Background: Few population-based studies have investigated the association between body fat distribution and the risk of nonalcoholic fatty liver disease (NAFLD) and significant liver fibrosis.
Objectives: We aimed to evaluate the relations of total body fat and body fat distribution with NAFLD in the general US population.
Methods: This is a cross-sectional, population-based study based on the 2017-2018 cycle of the NHANES. Participants aged 18-59 y without known liver conditions or significant alcohol consumption were studied by DXA and vibration-controlled transient elastography to assess body composition and liver steatosis and fibrosis, respectively.
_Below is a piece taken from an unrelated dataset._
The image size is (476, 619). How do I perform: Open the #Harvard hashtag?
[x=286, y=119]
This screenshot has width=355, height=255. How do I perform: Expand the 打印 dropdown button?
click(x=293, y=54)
Multivariable logistic regression analysis was performed to evaluate the contribution of BMI and android:gynoid ratio (A:G ratio) to the prevalence of liver steatosis and fibrosis in males and females.
Results: Weighted prevalence of steatosis was 41.5% and 29.9% among the 1115 males and 1113 females included in the study, respectively, whereas 7.0% of males and 4.0% of females had elastographic evidence of significant liver fibrosis. After adjustment for age, race-Hispanic origin, diabetes, cigarette smoke, and BMI, a higher A:G ratio was associated with increased odds of steatosis in both males (OR: 1.79; 95% CI: 1.07, 2.99; P = 0.029) and females (OR: 1.95; 95% CI: 1.11, 3.41; P = 0.023). Conversely, a significant association between A:G ratio and liver fibrosis was identified in females (OR: 2.09; 95% CI: 1.11, 3.97; P = 0.026), but not in males (OR: 0.56; 95% CI: 0.29, 1.08; P = 0.078).
Conclusions: Independently from BMI, an android fat deposition pattern is associated with increased prevalence of NAFLD in both sexes, whereas the effect on fibrosis was only evident in females.
Keywords: DXA; MAFLD; NAFLD; android; visceral adipose tissue.
© The Author(s) 2022. Published by Oxford University Press on behalf of the American Society for Nutrition.